WHAT TO PRODUCE
Could you write out every record below exactly, leaving out any pictures?

--- --- ---

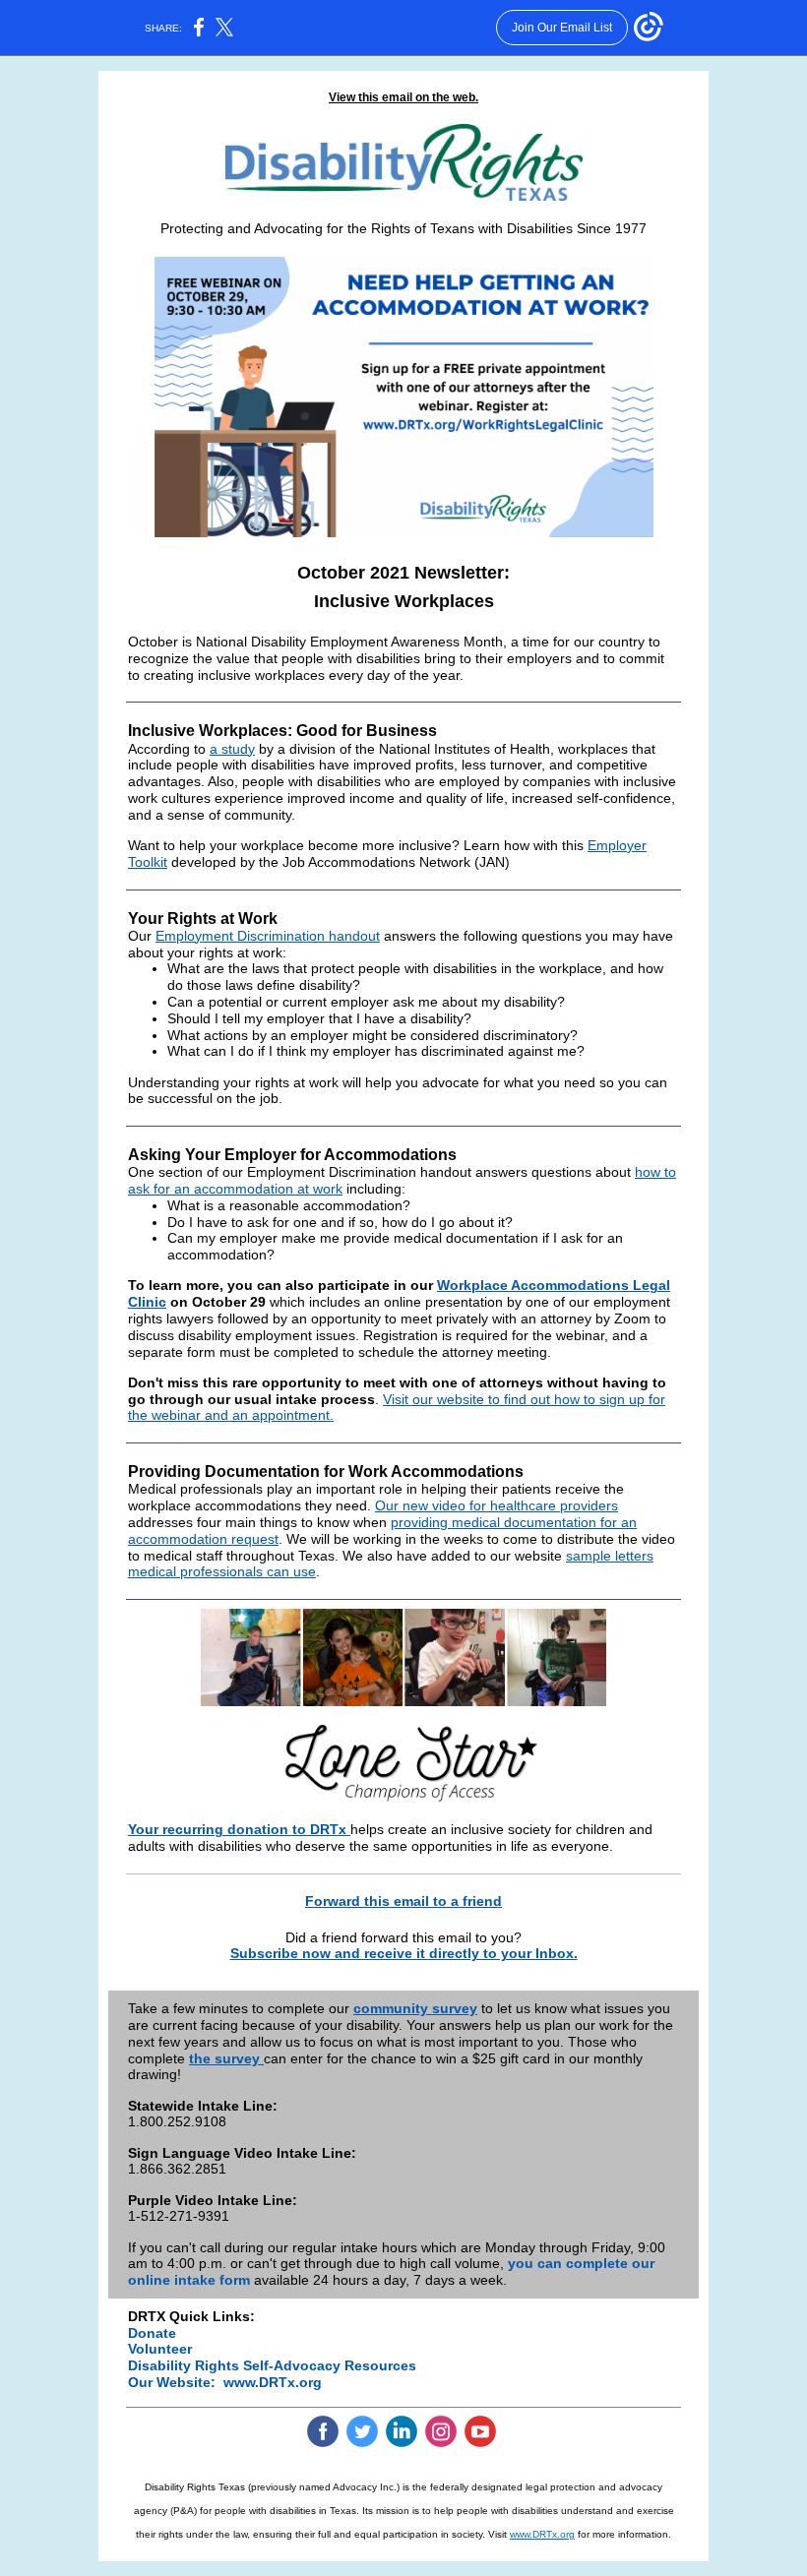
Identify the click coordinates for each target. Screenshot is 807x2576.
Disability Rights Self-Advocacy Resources (272, 2365)
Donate (152, 2333)
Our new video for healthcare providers (496, 1505)
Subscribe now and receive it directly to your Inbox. (404, 1953)
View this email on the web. (403, 97)
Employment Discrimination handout (267, 936)
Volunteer (160, 2349)
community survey (415, 2008)
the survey (226, 2058)
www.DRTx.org (272, 2382)
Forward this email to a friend (403, 1901)
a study (232, 749)
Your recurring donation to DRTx (239, 1829)
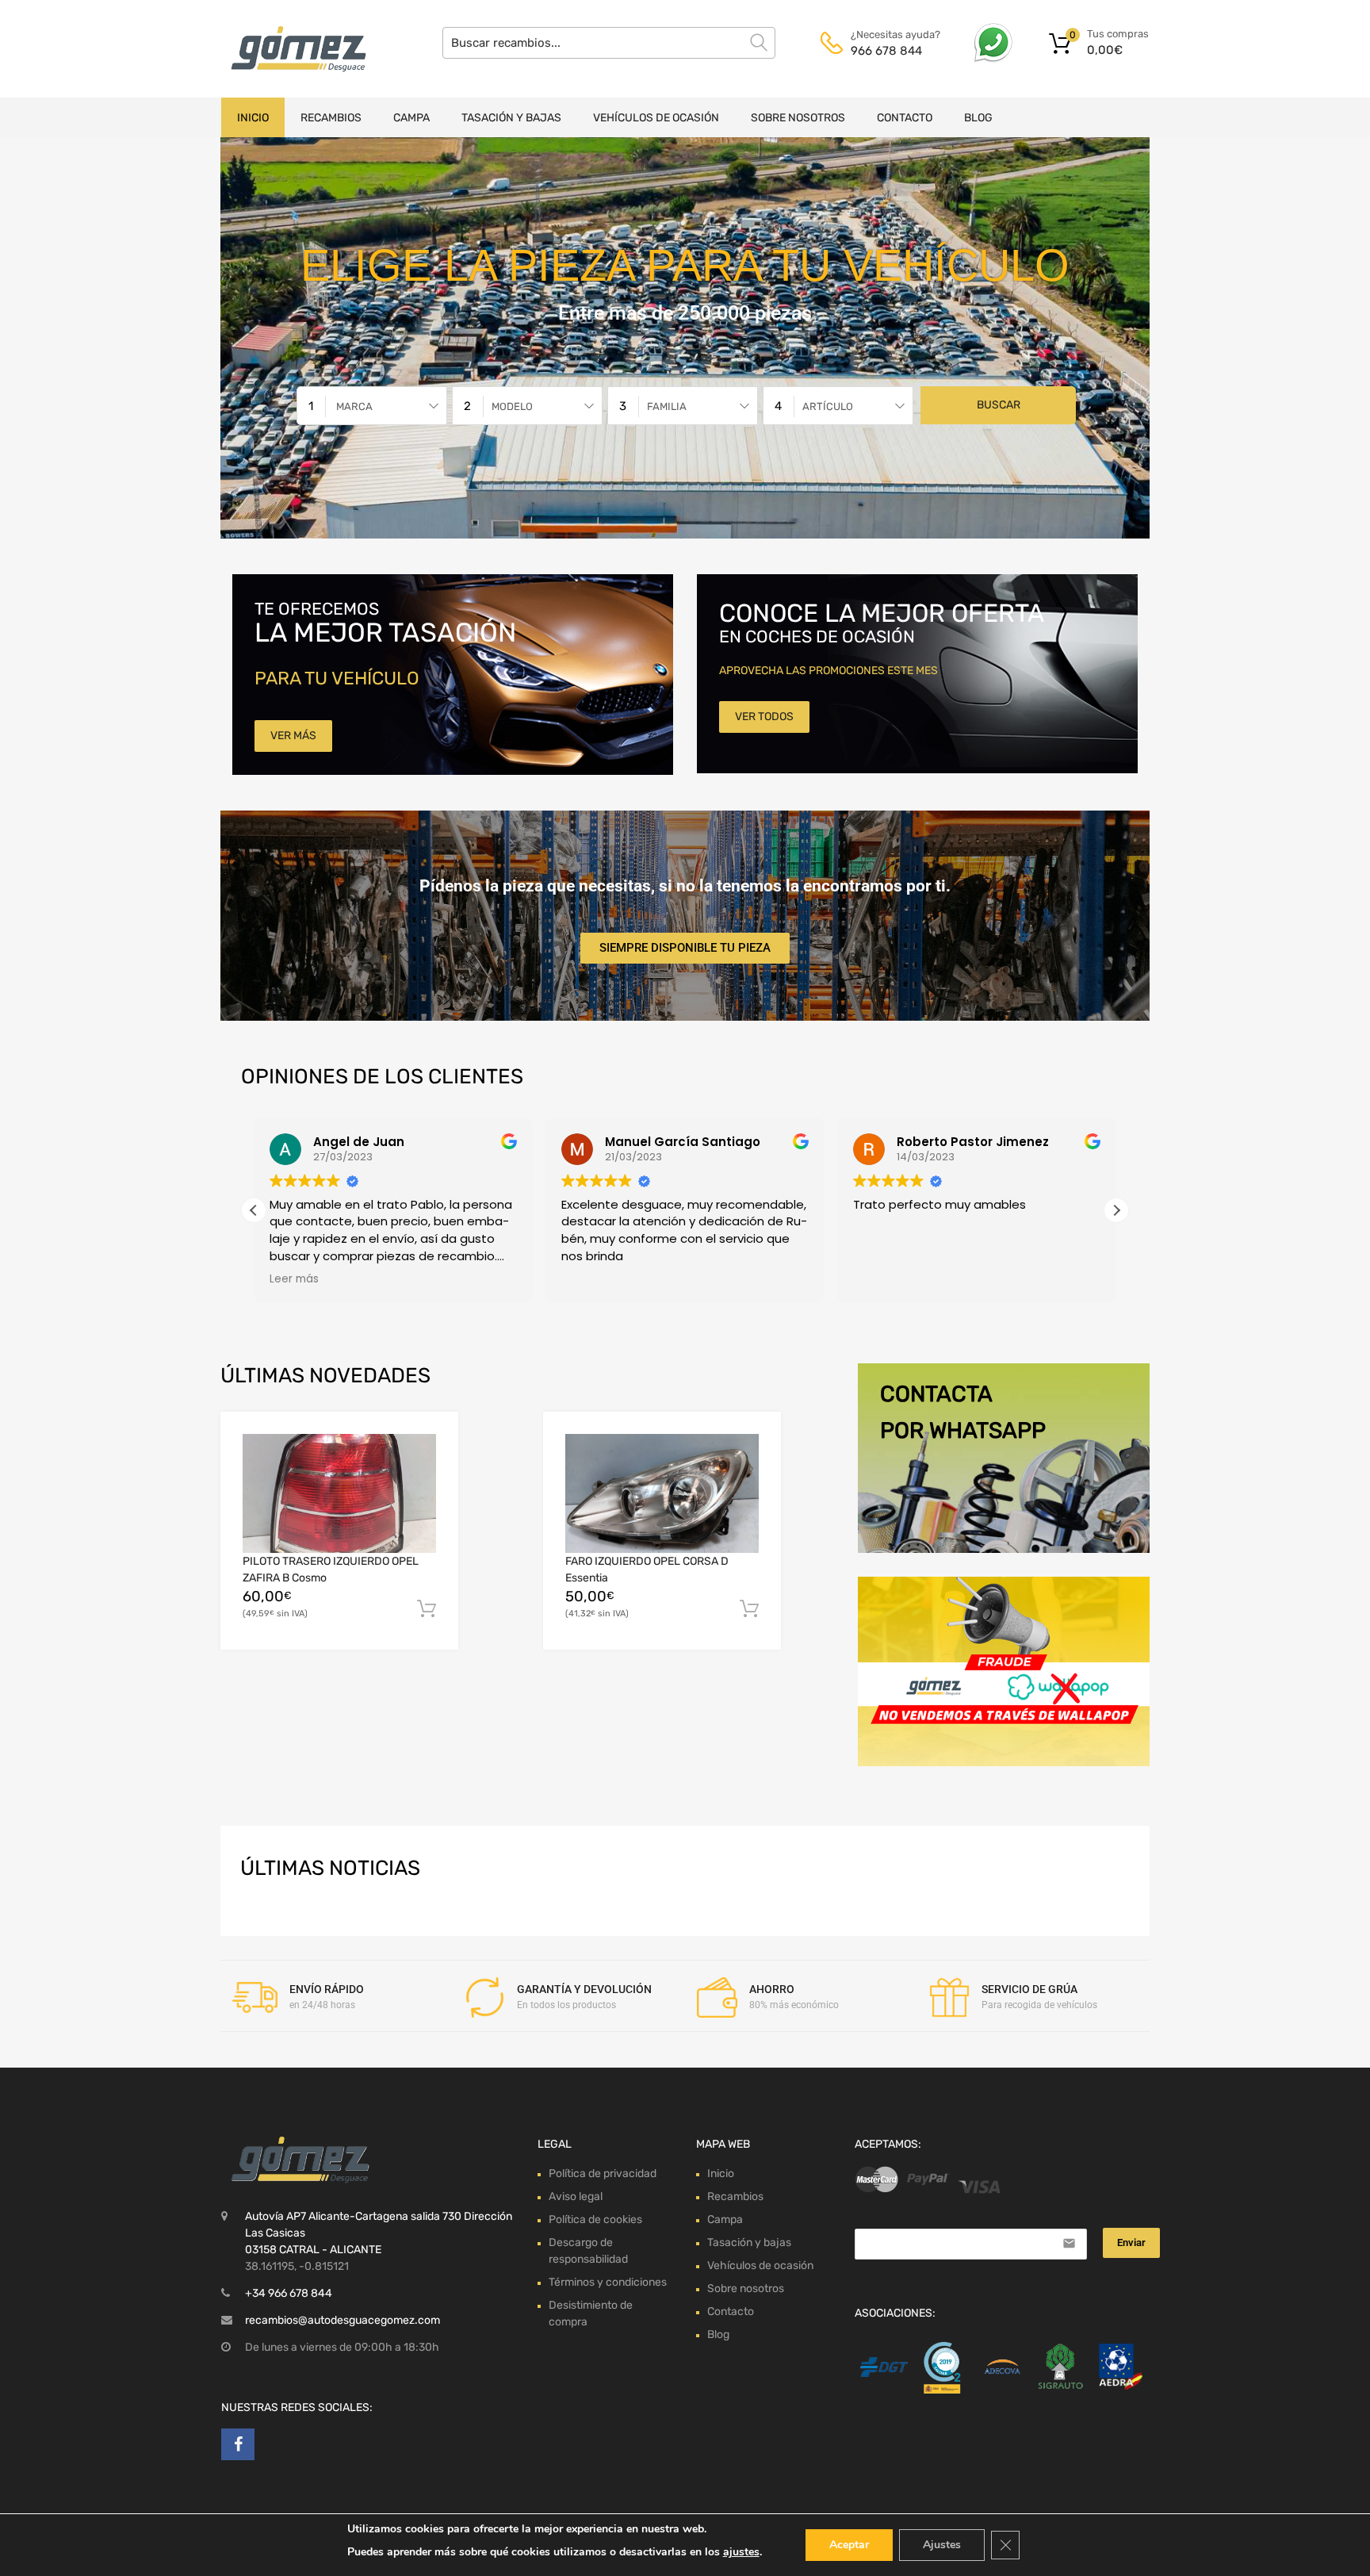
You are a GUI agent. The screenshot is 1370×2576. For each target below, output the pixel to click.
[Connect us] (237, 2444)
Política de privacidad (602, 2173)
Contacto (904, 118)
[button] (1116, 1210)
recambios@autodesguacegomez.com (342, 2320)
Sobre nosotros (798, 118)
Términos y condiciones (608, 2282)
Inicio (253, 118)
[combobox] (372, 405)
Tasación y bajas (511, 118)
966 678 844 (886, 51)
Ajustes (942, 2544)
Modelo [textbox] (512, 406)
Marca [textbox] (354, 406)
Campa (411, 118)
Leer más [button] (294, 1279)
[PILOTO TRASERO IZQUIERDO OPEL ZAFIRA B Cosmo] (339, 1493)
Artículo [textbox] (827, 406)
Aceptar (849, 2544)
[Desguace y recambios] (288, 48)
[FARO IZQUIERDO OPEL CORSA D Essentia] (662, 1493)
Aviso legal (576, 2196)
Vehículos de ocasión (656, 118)
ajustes (741, 2551)
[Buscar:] (608, 43)
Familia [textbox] (667, 406)
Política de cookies (595, 2219)
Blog (978, 118)
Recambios (331, 118)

--- --- ---

FINISHED EXERCISE
Identify the click coordinates for each target. Screenshot is 807x2576.
Disability Rights Self-Advocacy Resources (272, 2365)
Donate (152, 2333)
Our new video for healthcare providers (496, 1505)
Subscribe now and receive it directly to your Inbox. (404, 1953)
View this email on the web. (403, 97)
Employment Discrimination handout (267, 936)
Volunteer (160, 2349)
community survey (415, 2008)
the survey (226, 2058)
www.DRTx.org (272, 2382)
Forward this email to a friend (403, 1901)
a study (232, 749)
Your recurring donation to DRTx (239, 1829)
You are a GUI agent. The screenshot is 1370×2576. For each target below, output the pixel to click.
[Connect us] (237, 2444)
Política de privacidad (602, 2173)
Contacto (904, 118)
[button] (1116, 1210)
recambios@autodesguacegomez.com (342, 2320)
Sobre nosotros (798, 118)
Términos y condiciones (608, 2282)
Inicio (253, 118)
[combobox] (372, 405)
Tasación y bajas (511, 118)
966 678 844 (886, 51)
Ajustes (942, 2544)
Modelo [textbox] (512, 406)
Marca [textbox] (354, 406)
Campa (411, 118)
Leer más [button] (294, 1279)
[PILOTO TRASERO IZQUIERDO OPEL ZAFIRA B Cosmo] (339, 1493)
Artículo [textbox] (827, 406)
Aceptar (849, 2544)
[Desguace y recambios] (288, 48)
[FARO IZQUIERDO OPEL CORSA D Essentia] (662, 1493)
Aviso legal (576, 2196)
Vehículos de ocasión (656, 118)
ajustes (741, 2551)
[Buscar:] (608, 43)
Familia [textbox] (667, 406)
Política de cookies (595, 2219)
Blog (978, 118)
Recambios (331, 118)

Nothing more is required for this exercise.